Generate random data from lists
This article is going to cover generating random data in Excel but limiting the data to predefined lists.
The first step is to prepare the lists of data
Lists
In a worksheet named Lists there are separate predefined data in columns for:
- First Name
- Last name
and related data for:
- City
- Country

Data
To generate testing data, a random value for First Name, Last Name and City are going to be selected for each row.
The Country is going to be looked up based on the City.
A nine digit number is going to be generated for the Code.
First Name
To select a random first name from the list of two hundred and eighty names, the RANDBETWEEN function is going to be used.
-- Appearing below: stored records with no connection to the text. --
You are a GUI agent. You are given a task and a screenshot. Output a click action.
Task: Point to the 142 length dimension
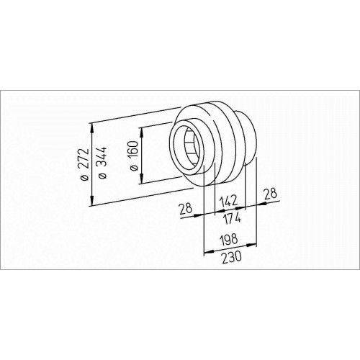click(x=229, y=201)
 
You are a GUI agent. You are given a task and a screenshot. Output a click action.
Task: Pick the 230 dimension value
click(x=231, y=258)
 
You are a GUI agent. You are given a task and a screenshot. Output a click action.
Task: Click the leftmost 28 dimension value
click(x=186, y=209)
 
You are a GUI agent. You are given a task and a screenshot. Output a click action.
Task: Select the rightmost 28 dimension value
click(x=270, y=194)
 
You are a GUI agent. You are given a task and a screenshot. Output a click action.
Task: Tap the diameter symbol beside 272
click(x=85, y=178)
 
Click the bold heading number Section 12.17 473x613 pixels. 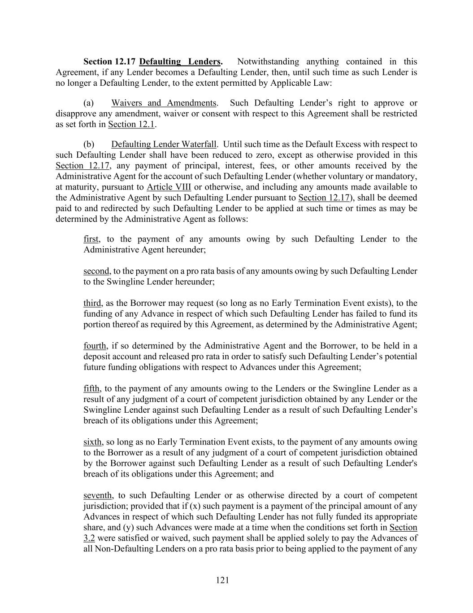tap(109, 62)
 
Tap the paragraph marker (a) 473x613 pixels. tap(89, 103)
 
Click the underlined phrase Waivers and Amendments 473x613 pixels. tap(164, 103)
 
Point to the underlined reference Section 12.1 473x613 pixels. tap(131, 124)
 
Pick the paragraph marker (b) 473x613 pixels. tap(89, 144)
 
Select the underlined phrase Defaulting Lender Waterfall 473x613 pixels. tap(164, 144)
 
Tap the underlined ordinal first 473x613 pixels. tap(91, 239)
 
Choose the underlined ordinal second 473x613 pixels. tap(96, 271)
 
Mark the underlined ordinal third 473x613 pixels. tap(92, 303)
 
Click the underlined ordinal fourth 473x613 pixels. tap(95, 346)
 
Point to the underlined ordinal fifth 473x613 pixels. tap(92, 388)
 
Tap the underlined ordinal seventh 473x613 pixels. tap(98, 495)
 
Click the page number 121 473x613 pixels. tap(222, 580)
It will generate a random number between 1 and 280. This number is used as a parameter for the INDEX function to select the matching row from the data.
=INDEX(Lists!$A$4:$A$283,RANDBETWEEN(1,280))
Last Name
The random last name is selected in the same way as the first name.
=INDEX(Lists!$C$4:$C$283,RANDBETWEEN(1,280))
Code
A nine digit code is generated using the RANDBETWEEN function.
=RANDBETWEEN(100000000,999999999)
City
The random city is selected from the list of two hundred and three cities in the same way as the first name.
=INDEX(Lists!$E$4:$E$206,RANDBETWEEN(1,203))
Country
The country value is looked up using XLOOKUP based on the city value.
=XLOOKUP($E4,Lists!$E$4:$E$206,Lists!$F$4:$F$206)

Invalid Data
If you want to introduce invalid data into the random data for testing purposes, it can be done with an IF function and another RANDBETWEEN function.
We are also going to add a user input field to allow them to set the percentage of data that should be invalid. For the example, the percentage is going to be set at forty percent.
Lists of invalid data
New lists of only invalid data need to be created. In addition to the valid data.
For the example, only ten invalid rows per list have been created. More should be added to prevent too much duplication.

First Name
The first step is to generate a random number between 1 and 100 using RANDBETWEEN.
This number is compared to the percentage set by the user.
If the random percentage is more, valid data is returned.
If the random percentage is less, invalid data is returned.
For valid data, a random first name from the list of two hundred and eighty names is selected using the RANDBETWEEN function. It will generate a random number between 1 and 280. This number is used as a parameter for the INDEX function to select the matching row from the data.
For the invalid data, the same process is followed but using the invalid data list of ten rows.
=IF(RANDBETWEEN(1,100)>$E$1,INDEX(Lists!$A$4:$A$283,RANDBETWEEN(1,280)),INDEX('Invalid Lists'!$A$4:$A$13,RANDBETWEEN(1,10)))
Last Name
The random last name is selected in the same way as the first name.
=IF(RANDBETWEEN(1,100)>$E$1,INDEX(Lists!$C$4:$C$283,RANDBETWEEN(1,280)),INDEX('Invalid Lists'!$C$4:$C$13,RANDBETWEEN(1,10)))
Code
The same process used to decide whether to return valid or invalid data for the first name is followed.
For valid data, a nine digit code is generated using the RANDBETWEEN function.
For invalid data, an eight digit code is generated using the RANDBETWEEN function.
=IF(RANDBETWEEN(1,100)>$E$1,RANDBETWEEN(100000000,999999999),RANDBETWEEN(10000000,99999999))
City
The random city is selected in the same way as the first name.
=IF(RANDBETWEEN(1,100)>$E$1,INDEX(Lists!$E$4:$E$206,RANDBETWEEN(1,203)),INDEX('Invalid Lists'!$E$4:$E$13,RANDBETWEEN(1,10)))
Country
The country value is looked up using XLOOKUP based on the city value.
To make sure that the invalid selections are included in the lookup, a range is created by using the VSTACK function to join the valid and invalid lists together.
=XLOOKUP($E4,VSTACK(Lists!$E$4:$E$206,'Invalid Lists'!$E$4:$E$13),VSTACK(Lists!$F$4:$F$206,'Invalid Lists'!$F$4:$F$13))

Highlighting invalid data
To display which data is invalid, conditional formatting can be used.
A rule compares the cell value to see if it matches against an XLOOKUP of the invalid data list. If there is a match, the cells are highlighted in red.


Final thoughts
The RANDBETWEEN function is volatile. This means that every time the workbook is recalculated, the RANDBETWEEN function will produce different results. The workbook is recalculated when data is entered into a cell or edited.
To create a static version of the data, use Copy and then Paste Special as Values.